The number of urban planners in India is microscopic. Britain has 38 planners per 100,000 people. In India, the figure is just 0.23. There are several urban local bodies without a single qualified urban planner. There are hardly twenty planning schools. Barring the top two or three, the rest are highly understaffed and the syllabus archaic. The institutional structures of planning are weak and are dominated by an engineering bureaucracy, whose world view frequently hovers within the ambit of 'tender-contract- project cycle', with hardly any scope for long-term strategic thinking.


Until recently, urban issues never figured prominently in India's public policy discourse, as the Gandhian maxim Rs 'India lives in villages' Rs held sway. The scenario started to change slowly with the launching of the JNNURM programme in 2005, and then in 2015, the Modi government launched a plethora of urban-centric schemes, including the ambitious Smart Cities Mission. However, if India wants to make the urbanisation process truly sustainable, it needs to get rid of its preoccupation with short-term projects with fancy acronyms and focus more on the fundamentals of urban management, through an overarching policy regime that would take into account its enormous regional diversity in settlement patterns.


India needs to strengthen its urban governance and management systems by overcoming chaos and confusion due to multiplicity of authorities with overlapping jurisdictions, by building city-specific data-sharing platforms, integrating various government departments and private utility providers as Brazil has started developing.
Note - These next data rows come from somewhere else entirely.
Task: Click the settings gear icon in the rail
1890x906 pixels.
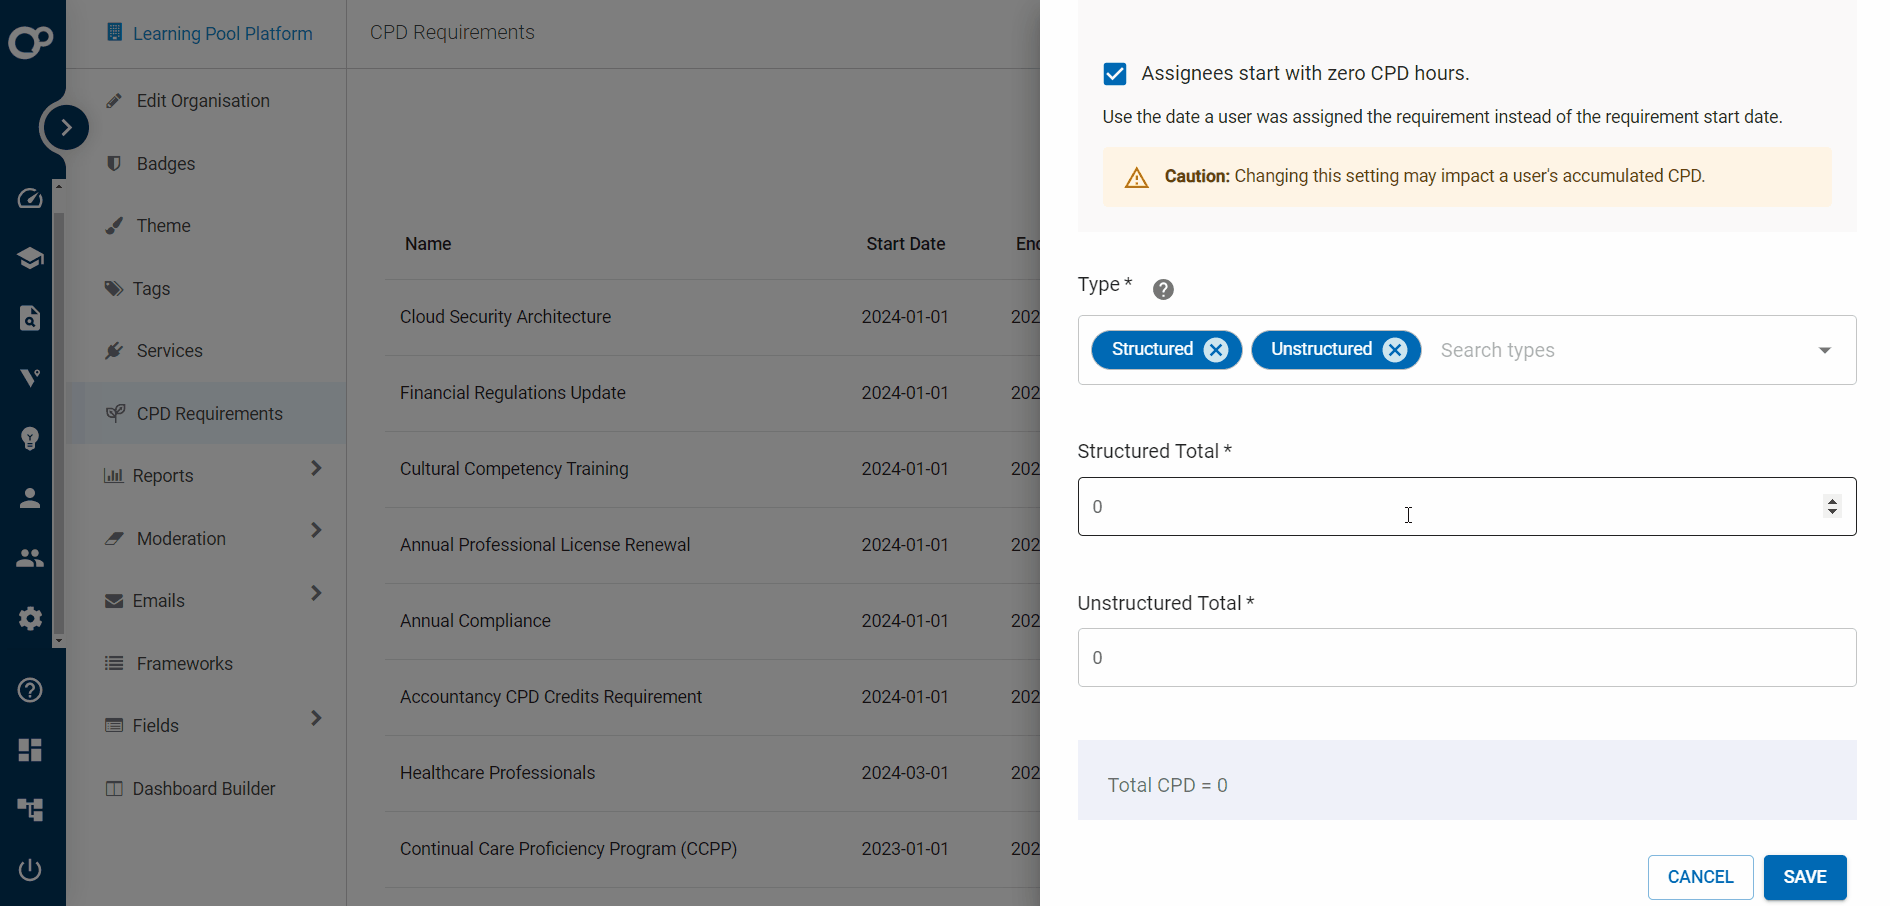Action: coord(30,618)
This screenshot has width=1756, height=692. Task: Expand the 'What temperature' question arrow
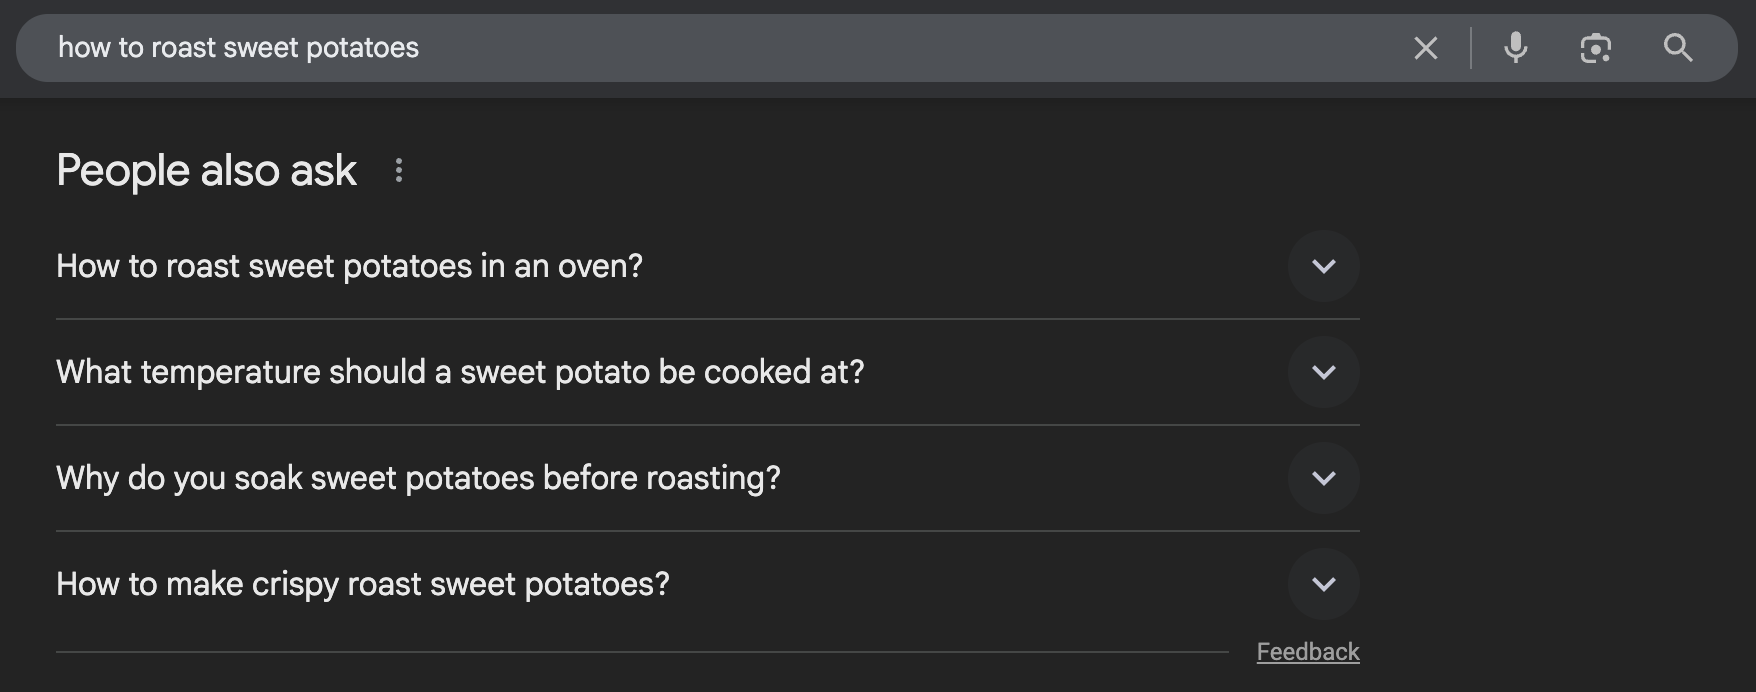1323,372
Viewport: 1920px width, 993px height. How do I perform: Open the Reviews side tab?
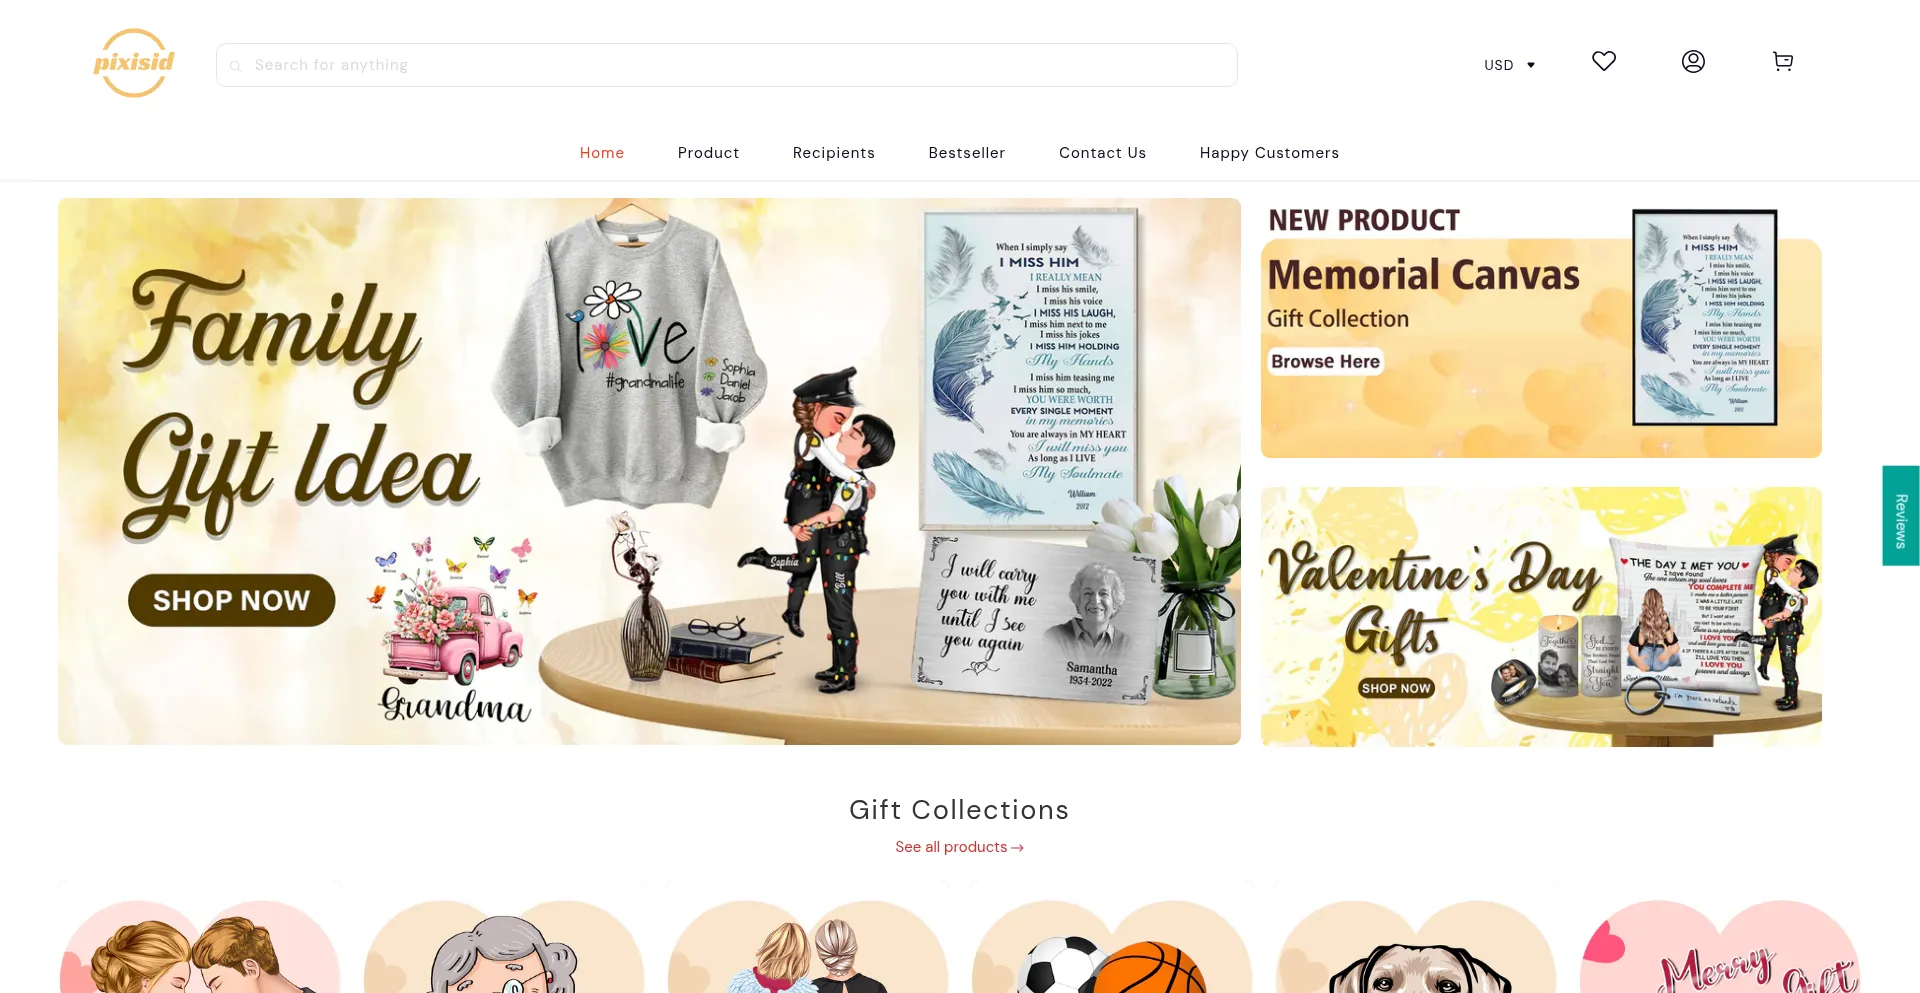(x=1901, y=516)
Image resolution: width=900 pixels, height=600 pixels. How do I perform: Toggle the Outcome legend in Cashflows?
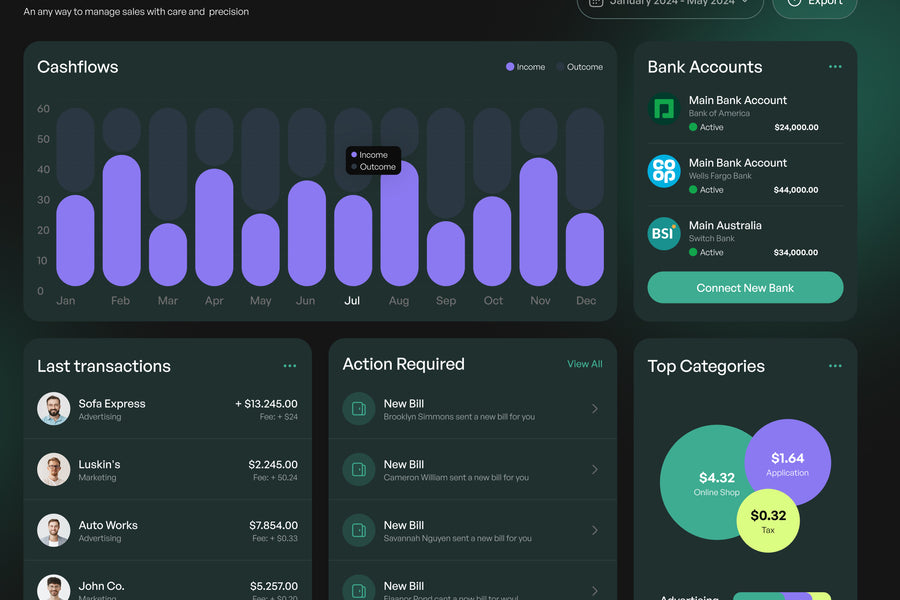[580, 67]
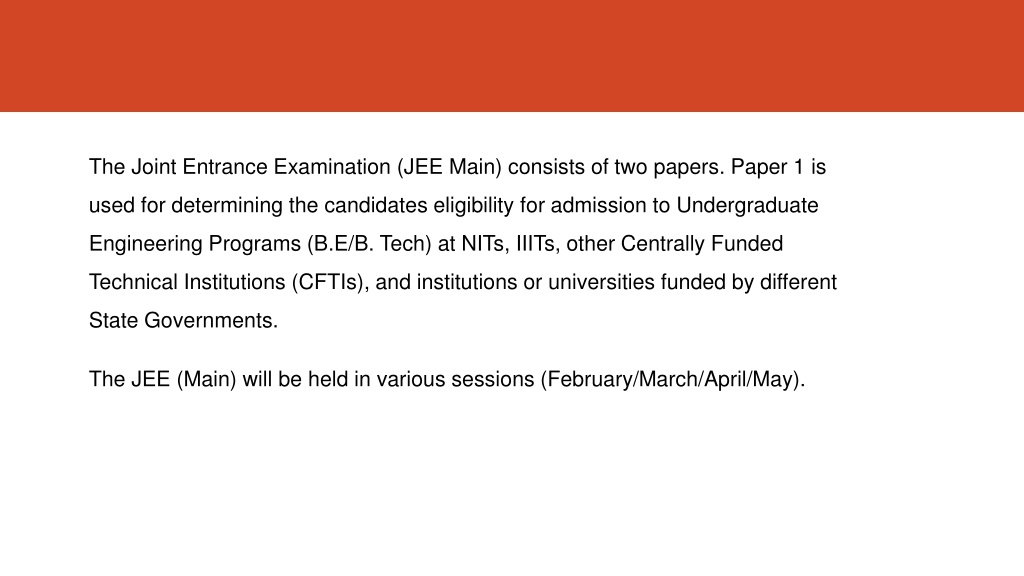Screen dimensions: 1024x576
Task: Click the words "consists of two papers"
Action: (615, 167)
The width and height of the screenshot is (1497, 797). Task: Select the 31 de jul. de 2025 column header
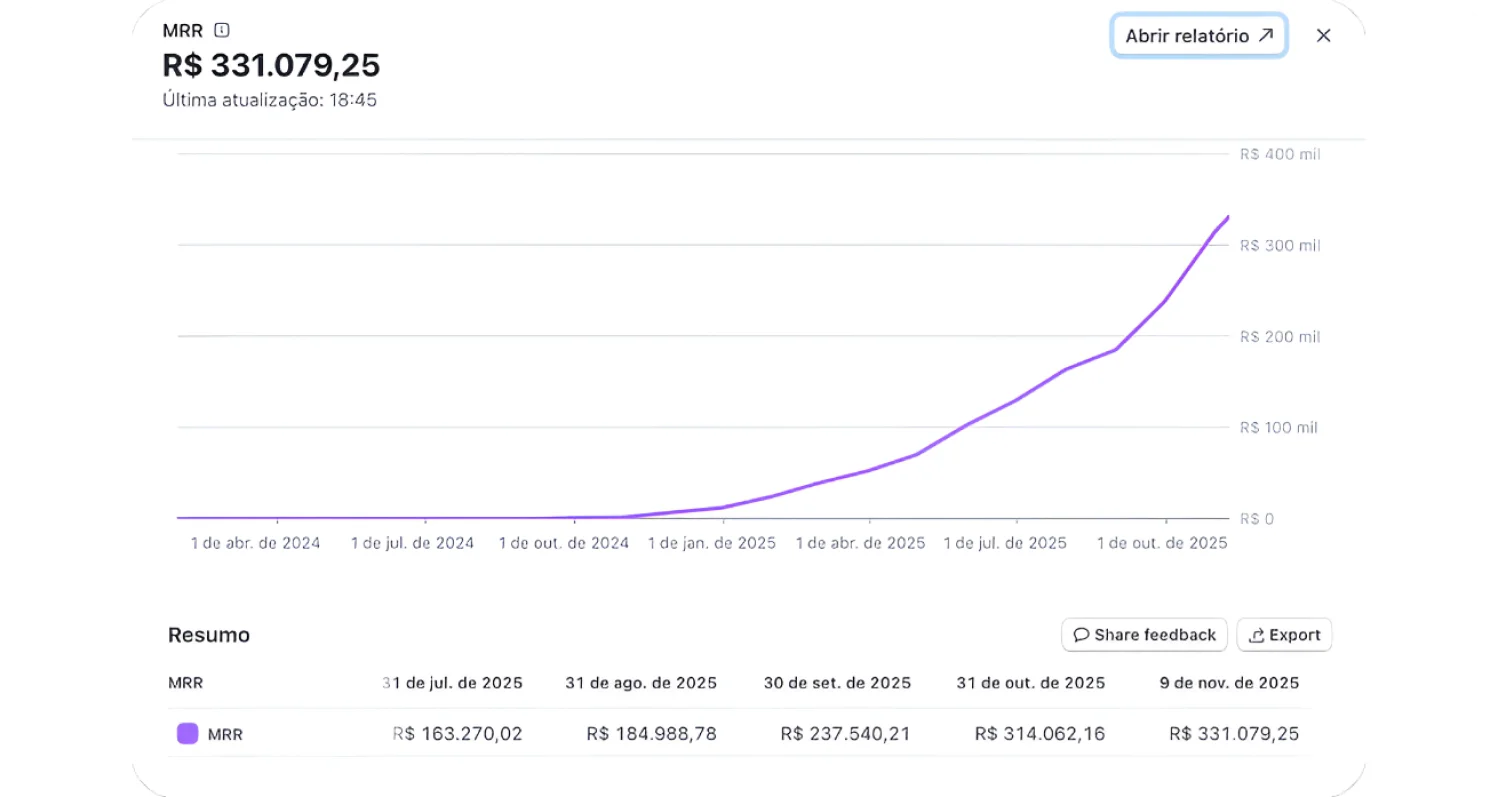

India also needs to substantially scale-up the ambit of planning, beyond the existing urban areas and over a larger geography, as China started doing long back and South Africa started recently. This would help it to develop greater harmony between economic investments and their spatial outcomes, strengthen backward-forward linkages between cities and their rural hinterlands, and protect fertile agricultural belts and ecologically vulnerable regions.

Above all, to implement the New Urban Agenda, India needs to develop a high degree of operational synergy between the national, state and municipal governments. Are we ready for that?